ありがとう、とやっと素直に言葉が出せた。
よかった、と安心したように彼は笑う。

「なんか、ごめんね」
「え?」
「楽しめなかったでしょ、さっき」

そんなことないよ、と取り繕うが、全然誤魔化しきれていなかったんだな、と思った。笑顔でいたつもりなんだけどな。

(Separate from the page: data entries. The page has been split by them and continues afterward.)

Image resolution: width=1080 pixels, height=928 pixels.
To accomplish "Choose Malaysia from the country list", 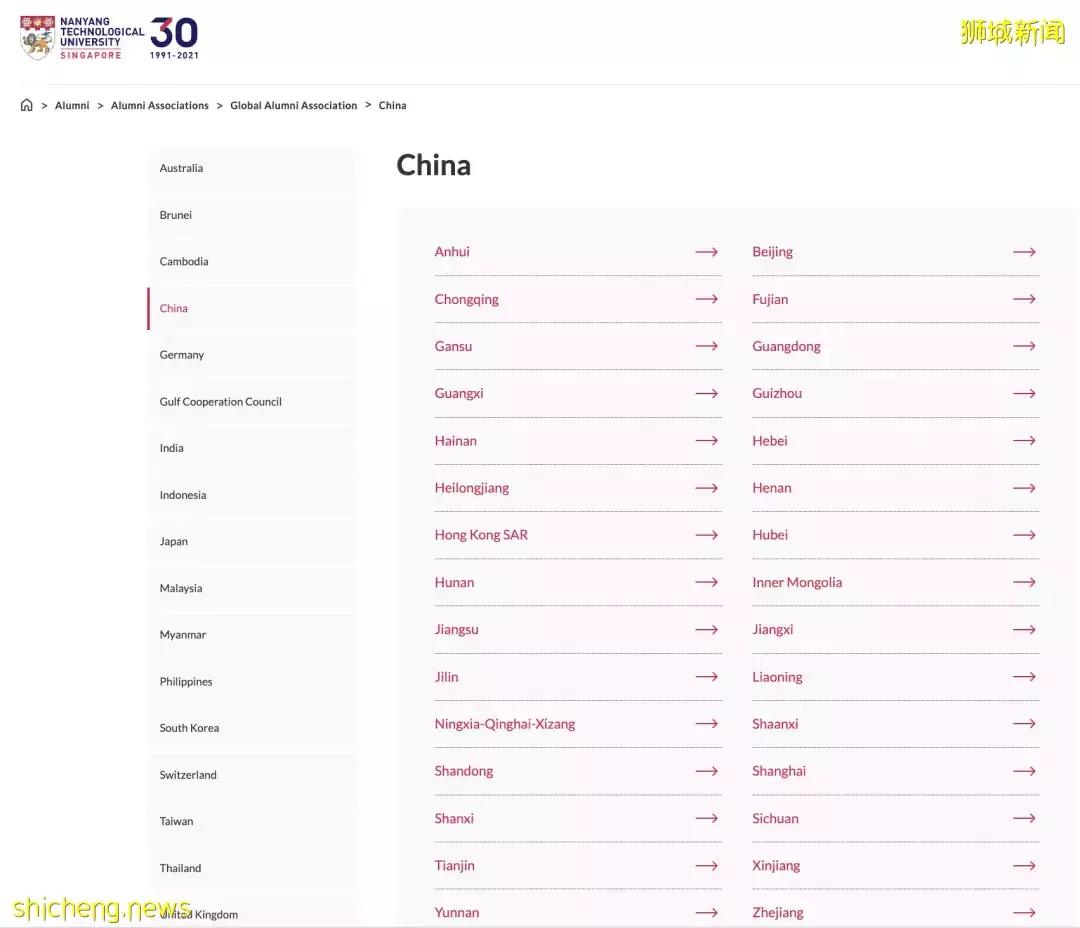I will 181,588.
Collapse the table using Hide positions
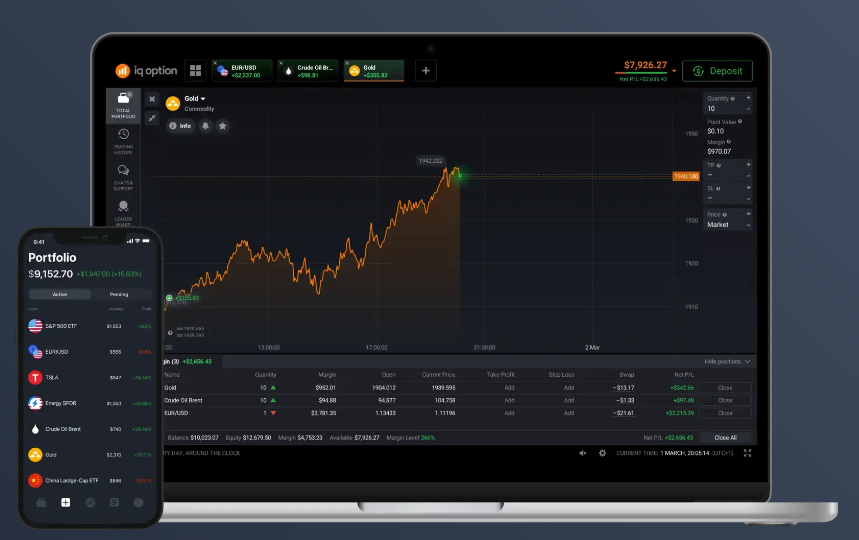The width and height of the screenshot is (859, 540). pyautogui.click(x=727, y=361)
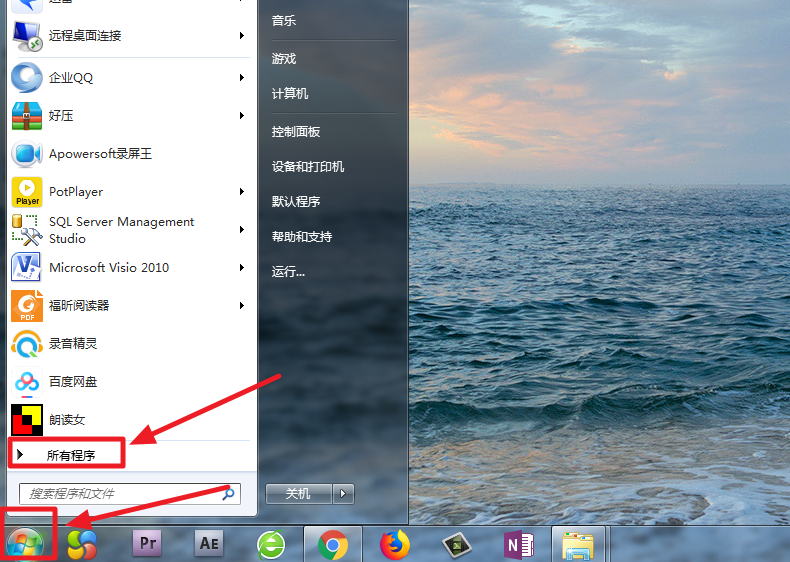
Task: Click the 搜索程序和文件 search box
Action: coord(120,493)
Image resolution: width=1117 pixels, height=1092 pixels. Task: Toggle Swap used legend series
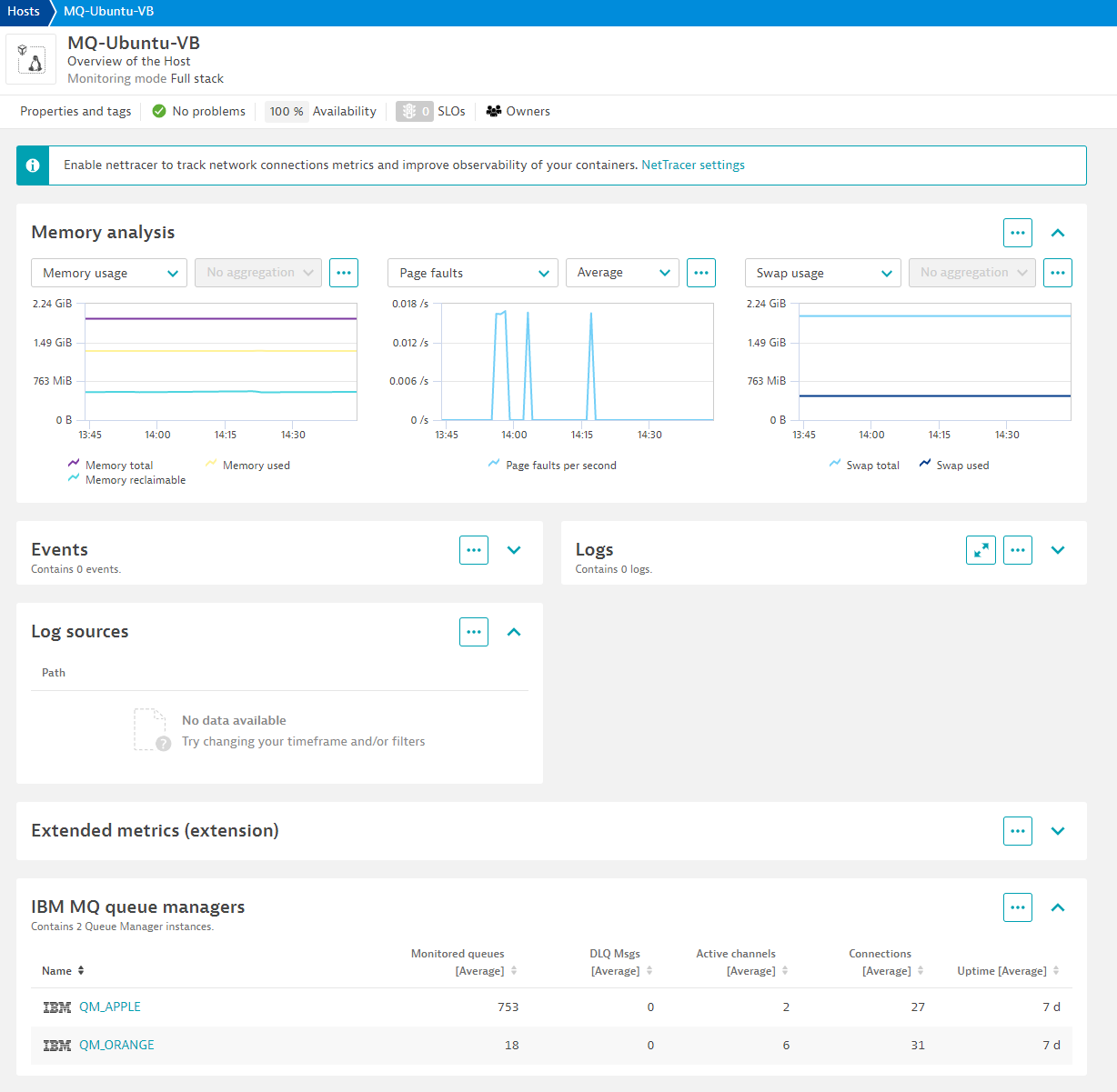pyautogui.click(x=961, y=466)
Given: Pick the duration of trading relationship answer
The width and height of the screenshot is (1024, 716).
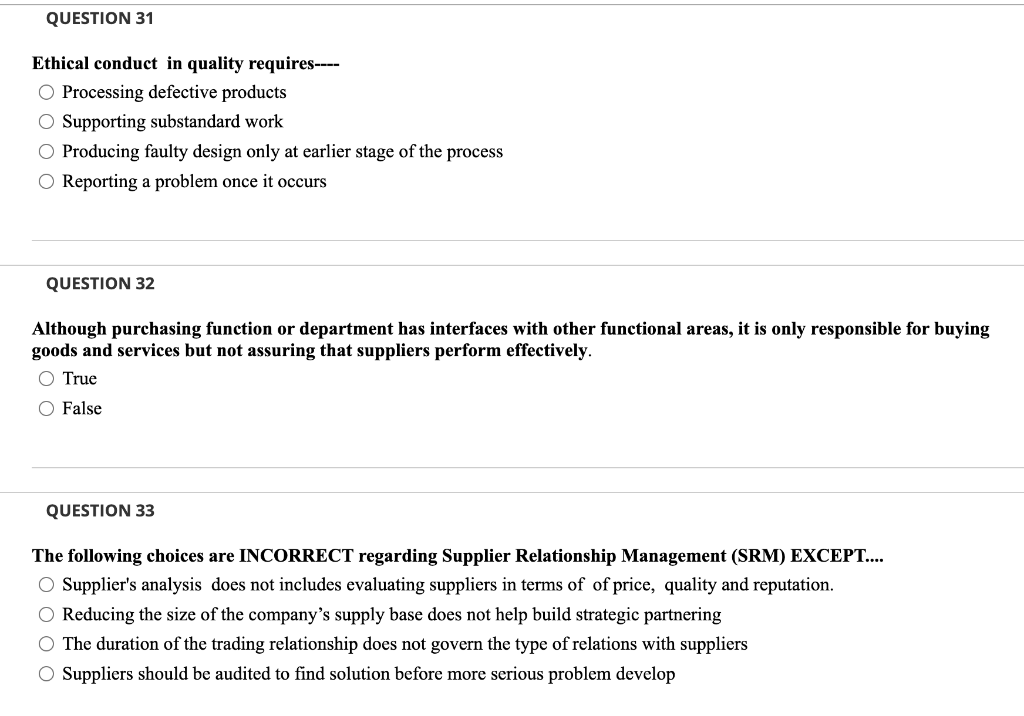Looking at the screenshot, I should (46, 644).
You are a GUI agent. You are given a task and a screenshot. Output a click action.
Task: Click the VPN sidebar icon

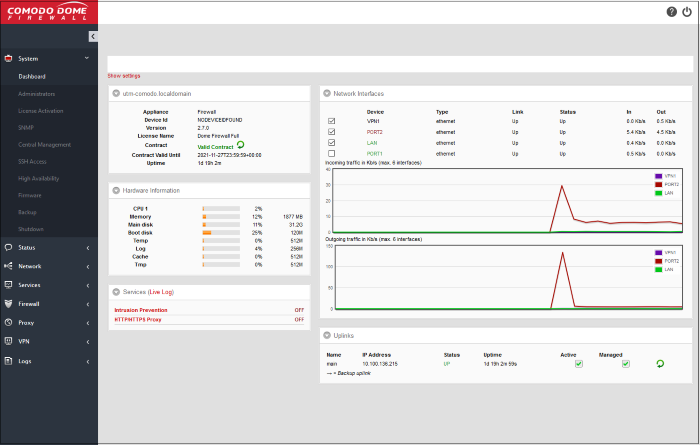click(x=9, y=341)
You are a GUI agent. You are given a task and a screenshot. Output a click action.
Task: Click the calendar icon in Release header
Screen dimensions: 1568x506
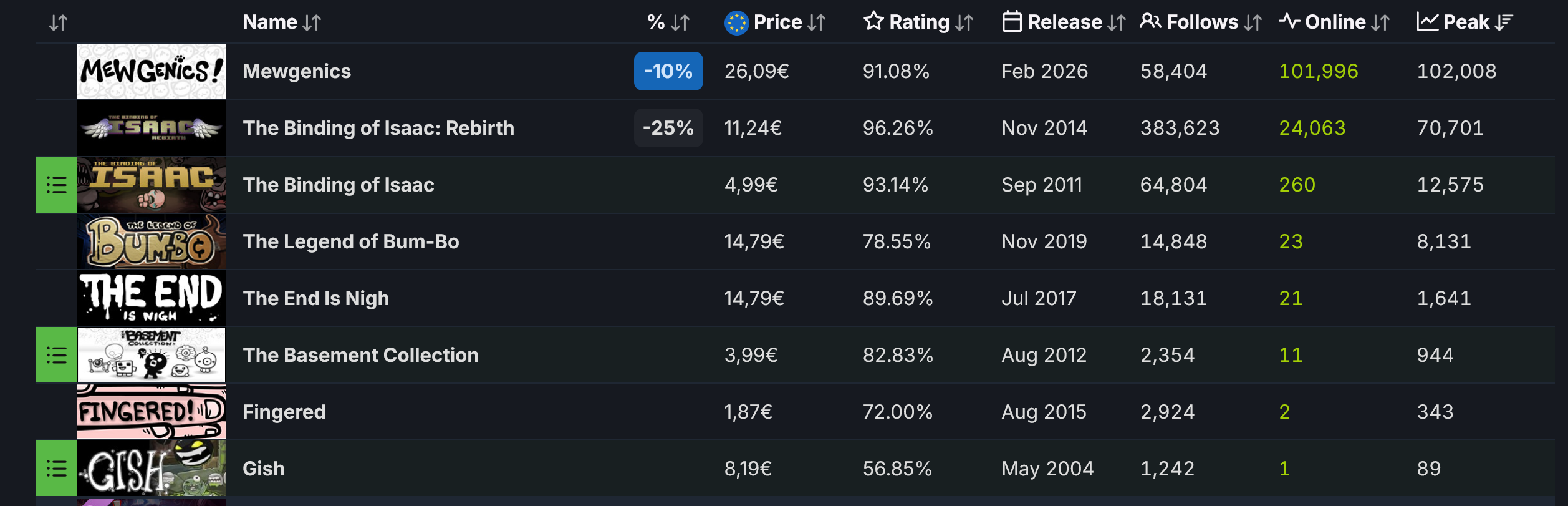1011,22
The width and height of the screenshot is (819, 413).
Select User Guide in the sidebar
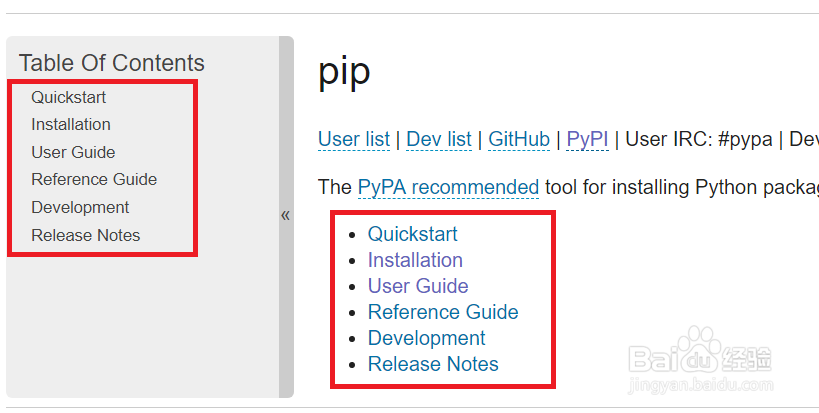[73, 152]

「あの人、取引先のちょっと面倒な人でさ、巻き込みたくなかったんだ」

でも、ごめん、結局巻き込んだようなもんだった、と彼は項垂れる。何て言葉を繋げたらいいんだろう、と考えていると、先に彼が口を開く。

「また、今度、お詫びさせてよ」

またお詫び、か。もう、お詫びはいい、かな。

「…いいよ、切り替えられなかった私も悪いし。それにちゃんと楽しめたよ?」

笑顔をつくって笑って見せる。
そっか、と少し寂しそうに彼は笑う。
沈黙が流れる。
街路樹が風に揺れてカサカサと音を立てる。
じゃあ、と彼が小さく出そうとした言葉が喉にひっかかる。咳払いをして、言い直す。

「…じゃあ、今度、もう一度、ちゃんと君と楽しむ時間を俺にくれる?」

俺は、あんまり楽しめなかったから、そう言う彼に抑えていた言葉が湧き上がる。

「…それは、友人として?」

え?と彼が言葉に詰まる。ギュッとスカートを握る手が冷たい。何、子どもみたいなこと言ってんの、私。

「あーごめん、ごめん!今のなし!忘れて」

パッと手を離し、笑顔をつくってわざと明るい声で言う。そうしないと泣きそうだったから。
ははは、と笑う私を、彼はじっと見る。その口元が動く。

「…俺は、恋人としてがいいけど」

静かな声が夏の風に乗って耳に届く。

「…また、昔みたいに、なんなら今みたいに、うまく伝えられなくて、失敗することもあるかも知れないけど」

穏やかに、丁寧に、彼の低い声が私に言う。

「その都度、ちゃんと向き合いたいと思うから。だからさ」

彼を見る。目が合う。顔が赤く見えるのは多分、お酒のせいじゃない。

「だから、もう一回、俺と付き合ってもらえませんか」

零れた涙が手の甲に落ちた。顔が、身体が、熱い。

「なんの、涙?」

静かに息をして、整えてから、答える。

「…嬉しい、涙」

そっか、と彼の目尻が下がる。

「手、繋いでもいい?」

そう言う彼に右手を伸ばす。その手は彼の大きな両手に包まれる。

「好きだよ、みゆ」

ここで名前呼びはずるいよ。また涙が溢れてくる。重ねた手の一方が、スルリと指の間に入ってきて、恋人繋ぎの上に、手を添える形になる。さっきよりもずっと、彼の手の大きさを、硬さを、温度を感じる。
うぅと唸って、鼻を啜りながら彼に問う。

「いつからそんなに甘くなったの…」
「俺も驚いてる」

やわらかく笑う。その声がもう、甘くて、やさしくて、心全部、持っていかれそうになる。

「甘いついでに、甘えてもいい?」

私の手を撫でながら、覗き込むように彼が言う。

「名前で呼んで。好きって言って」

ああ、もう。なんなんだ、この男は。全部がずるい、ずるすぎるよ。
絡めとるような目に捕まる。ああ、もう、ほんとうに。

「…あまね」
「なあに」

かつて何度も呼んだ名前。答える声はあの頃よりも少し低い。

「…だいすき」

満足そうに笑って、彼は、俺も、と囁いた。